### Your instructions
Can you update this data, replacing every "magnifier" with "magnifying glass" and leaving everything else unchanged?

### Dataset entries

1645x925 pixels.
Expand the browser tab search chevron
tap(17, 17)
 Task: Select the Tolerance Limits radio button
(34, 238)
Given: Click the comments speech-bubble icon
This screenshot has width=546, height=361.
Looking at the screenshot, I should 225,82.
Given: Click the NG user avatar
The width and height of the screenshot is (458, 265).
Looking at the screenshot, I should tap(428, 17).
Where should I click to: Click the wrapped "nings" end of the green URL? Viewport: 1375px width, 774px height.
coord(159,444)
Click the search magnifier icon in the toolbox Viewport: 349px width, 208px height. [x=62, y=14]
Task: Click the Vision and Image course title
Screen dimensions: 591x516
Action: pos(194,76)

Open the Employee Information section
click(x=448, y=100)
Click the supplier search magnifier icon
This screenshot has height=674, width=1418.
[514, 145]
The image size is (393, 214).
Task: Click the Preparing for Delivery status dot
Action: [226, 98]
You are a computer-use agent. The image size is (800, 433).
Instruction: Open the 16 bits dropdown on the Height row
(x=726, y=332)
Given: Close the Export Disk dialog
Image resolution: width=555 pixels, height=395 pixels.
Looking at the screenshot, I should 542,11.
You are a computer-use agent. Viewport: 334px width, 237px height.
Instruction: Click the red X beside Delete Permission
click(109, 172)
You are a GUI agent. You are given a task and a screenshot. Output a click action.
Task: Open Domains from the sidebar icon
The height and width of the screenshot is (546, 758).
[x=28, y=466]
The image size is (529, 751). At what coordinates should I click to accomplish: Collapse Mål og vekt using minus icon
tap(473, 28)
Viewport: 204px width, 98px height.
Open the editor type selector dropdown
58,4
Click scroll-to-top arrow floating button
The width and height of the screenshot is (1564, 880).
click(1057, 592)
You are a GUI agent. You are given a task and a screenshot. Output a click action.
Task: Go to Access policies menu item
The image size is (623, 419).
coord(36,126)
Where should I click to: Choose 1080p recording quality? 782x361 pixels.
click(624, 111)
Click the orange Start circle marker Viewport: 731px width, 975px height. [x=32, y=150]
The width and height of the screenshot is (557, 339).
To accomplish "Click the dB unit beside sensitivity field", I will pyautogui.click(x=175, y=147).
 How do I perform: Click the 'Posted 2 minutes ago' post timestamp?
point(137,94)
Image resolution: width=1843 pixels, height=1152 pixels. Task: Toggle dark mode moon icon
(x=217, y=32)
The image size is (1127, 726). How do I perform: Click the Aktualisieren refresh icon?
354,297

### Expected answer
1645x925 pixels.
Expand the browser tab search chevron
tap(17, 17)
 Task: Select the Tolerance Limits radio button
(34, 238)
Given: Click the comments speech-bubble icon
This screenshot has width=546, height=361.
Looking at the screenshot, I should 225,82.
Given: Click the NG user avatar
The width and height of the screenshot is (458, 265).
Looking at the screenshot, I should tap(428, 17).
Where should I click to: Click the wrapped "nings" end of the green URL? Viewport: 1375px width, 774px height.
coord(159,444)
Click the search magnifying glass icon in the toolbox Viewport: 349px width, 208px height. [x=62, y=14]
Task: Click the Vision and Image course title
Screen dimensions: 591x516
Action: pos(194,76)

Open the Employee Information section
click(x=448, y=100)
Click the supplier search magnifying glass icon
This screenshot has height=674, width=1418.
[514, 145]
The image size is (393, 214).
Task: Click the Preparing for Delivery status dot
Action: [226, 98]
You are a computer-use agent. The image size is (800, 433).
Instruction: Open the 16 bits dropdown on the Height row
(x=726, y=332)
Given: Close the Export Disk dialog
Image resolution: width=555 pixels, height=395 pixels.
Looking at the screenshot, I should 542,11.
You are a computer-use agent. Viewport: 334px width, 237px height.
Instruction: Click the red X beside Delete Permission
click(109, 172)
You are a GUI agent. You are given a task and a screenshot. Output a click action.
Task: Open Domains from the sidebar icon
The height and width of the screenshot is (546, 758).
[x=28, y=466]
The image size is (529, 751). At what coordinates should I click to accomplish: Collapse Mål og vekt using minus icon
tap(473, 28)
Viewport: 204px width, 98px height.
Open the editor type selector dropdown
58,4
Click scroll-to-top arrow floating button
The width and height of the screenshot is (1564, 880).
click(1057, 592)
You are a GUI agent. You are given a task and a screenshot. Output a click action.
Task: Go to Access policies menu item
The image size is (623, 419).
coord(36,126)
Where should I click to: Choose 1080p recording quality? 782x361 pixels.
click(624, 111)
Click the orange Start circle marker Viewport: 731px width, 975px height. [x=32, y=150]
The width and height of the screenshot is (557, 339).
To accomplish "Click the dB unit beside sensitivity field", I will pyautogui.click(x=175, y=147).
 How do I perform: Click the 'Posted 2 minutes ago' post timestamp?
point(137,94)
Image resolution: width=1843 pixels, height=1152 pixels. Task: Toggle dark mode moon icon
(x=217, y=32)
The image size is (1127, 726). How do I perform: Click the Aktualisieren refresh icon?
354,297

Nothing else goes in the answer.